In other words, virtual banks are supposed to bring in more innovations, provide better kinds of customer experiences, and serve underserved markets, in comparison to the stodgy and mature traditional banking world.
But innovative customer experiences can be copied, so the novel front-end banking experiences that bring new excitement to customers are more or less a level playing field between virtual and traditional banks. In contrast, serving the underserved markets will be a key differentiator. SME banking markets have been underserved for a reason, and this would not be something that traditional banks are able or willing to proactively resolve. In addition, virtual banks can add value to retail customers by providing more innovative and user-friendly wealth management services. Resolving these pain points and adding new value would unleash substantial new market potential for virtual banks.

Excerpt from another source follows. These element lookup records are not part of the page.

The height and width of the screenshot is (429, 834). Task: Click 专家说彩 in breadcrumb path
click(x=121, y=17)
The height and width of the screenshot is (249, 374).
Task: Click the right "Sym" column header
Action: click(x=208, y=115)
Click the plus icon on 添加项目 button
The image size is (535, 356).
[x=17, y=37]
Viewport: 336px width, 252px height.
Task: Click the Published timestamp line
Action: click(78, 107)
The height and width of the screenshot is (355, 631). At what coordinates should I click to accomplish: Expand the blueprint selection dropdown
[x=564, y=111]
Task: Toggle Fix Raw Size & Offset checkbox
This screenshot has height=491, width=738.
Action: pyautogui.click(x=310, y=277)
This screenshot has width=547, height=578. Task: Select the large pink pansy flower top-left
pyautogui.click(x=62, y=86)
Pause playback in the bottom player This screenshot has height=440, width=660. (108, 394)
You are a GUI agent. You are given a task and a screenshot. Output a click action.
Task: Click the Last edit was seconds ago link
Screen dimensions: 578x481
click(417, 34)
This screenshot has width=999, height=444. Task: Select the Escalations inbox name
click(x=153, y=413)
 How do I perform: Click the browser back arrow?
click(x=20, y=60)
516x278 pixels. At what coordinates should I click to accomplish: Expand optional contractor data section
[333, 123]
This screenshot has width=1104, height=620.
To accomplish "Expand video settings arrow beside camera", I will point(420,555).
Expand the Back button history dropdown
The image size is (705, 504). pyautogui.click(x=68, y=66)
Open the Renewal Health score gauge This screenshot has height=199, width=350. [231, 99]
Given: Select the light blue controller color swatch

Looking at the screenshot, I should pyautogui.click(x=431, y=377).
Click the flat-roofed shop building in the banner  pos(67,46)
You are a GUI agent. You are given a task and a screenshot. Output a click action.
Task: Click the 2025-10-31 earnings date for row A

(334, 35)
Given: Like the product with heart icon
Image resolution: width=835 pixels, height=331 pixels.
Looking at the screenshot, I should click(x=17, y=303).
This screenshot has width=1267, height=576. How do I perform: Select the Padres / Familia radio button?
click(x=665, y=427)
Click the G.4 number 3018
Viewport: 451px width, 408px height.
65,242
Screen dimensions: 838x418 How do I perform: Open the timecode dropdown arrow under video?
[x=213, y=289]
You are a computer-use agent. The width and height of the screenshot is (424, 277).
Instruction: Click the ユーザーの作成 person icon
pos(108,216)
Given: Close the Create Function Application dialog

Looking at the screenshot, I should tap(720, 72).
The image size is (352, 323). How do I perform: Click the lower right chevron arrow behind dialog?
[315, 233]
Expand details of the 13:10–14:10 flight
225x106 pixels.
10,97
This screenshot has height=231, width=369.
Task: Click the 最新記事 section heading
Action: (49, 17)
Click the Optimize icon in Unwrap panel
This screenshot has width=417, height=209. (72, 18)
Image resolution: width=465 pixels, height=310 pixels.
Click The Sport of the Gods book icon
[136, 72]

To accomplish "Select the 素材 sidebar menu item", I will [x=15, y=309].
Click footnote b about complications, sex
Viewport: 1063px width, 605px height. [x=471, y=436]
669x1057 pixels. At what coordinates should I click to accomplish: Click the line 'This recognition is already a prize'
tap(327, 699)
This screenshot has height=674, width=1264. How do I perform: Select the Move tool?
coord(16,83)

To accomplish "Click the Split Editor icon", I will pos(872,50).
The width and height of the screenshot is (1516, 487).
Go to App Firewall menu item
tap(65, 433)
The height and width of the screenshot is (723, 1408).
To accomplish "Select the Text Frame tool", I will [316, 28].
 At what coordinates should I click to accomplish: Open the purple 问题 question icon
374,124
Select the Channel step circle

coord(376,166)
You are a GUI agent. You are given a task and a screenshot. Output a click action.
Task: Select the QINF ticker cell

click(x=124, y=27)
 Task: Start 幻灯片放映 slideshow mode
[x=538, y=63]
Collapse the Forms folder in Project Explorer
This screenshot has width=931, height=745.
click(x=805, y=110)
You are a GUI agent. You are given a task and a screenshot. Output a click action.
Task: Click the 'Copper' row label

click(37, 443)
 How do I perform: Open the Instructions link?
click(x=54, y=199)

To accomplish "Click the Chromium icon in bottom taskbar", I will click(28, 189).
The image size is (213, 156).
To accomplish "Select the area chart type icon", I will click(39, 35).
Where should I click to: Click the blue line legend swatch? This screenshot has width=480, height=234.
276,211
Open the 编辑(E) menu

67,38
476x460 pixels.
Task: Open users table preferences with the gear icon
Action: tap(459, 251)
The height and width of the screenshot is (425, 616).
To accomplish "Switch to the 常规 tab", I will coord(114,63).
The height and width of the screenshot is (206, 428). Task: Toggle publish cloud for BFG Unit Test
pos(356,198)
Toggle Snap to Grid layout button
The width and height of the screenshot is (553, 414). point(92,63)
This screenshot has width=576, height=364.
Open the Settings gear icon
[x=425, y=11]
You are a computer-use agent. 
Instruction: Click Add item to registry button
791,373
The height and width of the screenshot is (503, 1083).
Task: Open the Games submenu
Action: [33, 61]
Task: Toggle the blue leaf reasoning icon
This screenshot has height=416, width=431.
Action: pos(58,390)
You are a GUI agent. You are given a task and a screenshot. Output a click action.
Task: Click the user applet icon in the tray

Several Hong Kong virtual banks, including PAO Bank, Livi Bank and WeLab Bank, are working hard to find their respective niches and differentiate themselves from traditional banks as well as each other:
- PAO Bank has been actively marketing its core focus in SME banking services.
- ZA Bank is heeding the Government’s call to provide decent banking services to Web3 companies, in particular, to serve as the settlement bank for regulated Web3 entities in Hong Kong.
- WeLab Bank is providing goal-based, smart wealth management solutions to retail customers.
For example, if a virtual bank can successfully bring in significant SME deposits and borrowings, this will create a new closed-loop between SME deposits and revenue-generating SME lending:
Last but not least, Hong Kong’s regulator and its banking industry as a whole can remove the remaining hurdles to the development of virtual banks. The incumbents’ price discriminations against virtual banks in direct debit transactions (“pull transactions”) are well known, and many virtual banks are essentially shut out from the legacy salary payment system (called ECG), which is being phased out in slow motion. Removing these restrictions will help put the virtual banks on a more equal footing against the incumbents, and give the city’s consumers and businesses more banking choices and more innovative financial services.
With smart market positioning and strategies, strong commitment to the market and their customers, and a more welcoming competitive landscape, there is no reason why Hong Kong’s virtual banks cannot serve their original purposes and find their worthy (and profitable) place in the local banking market.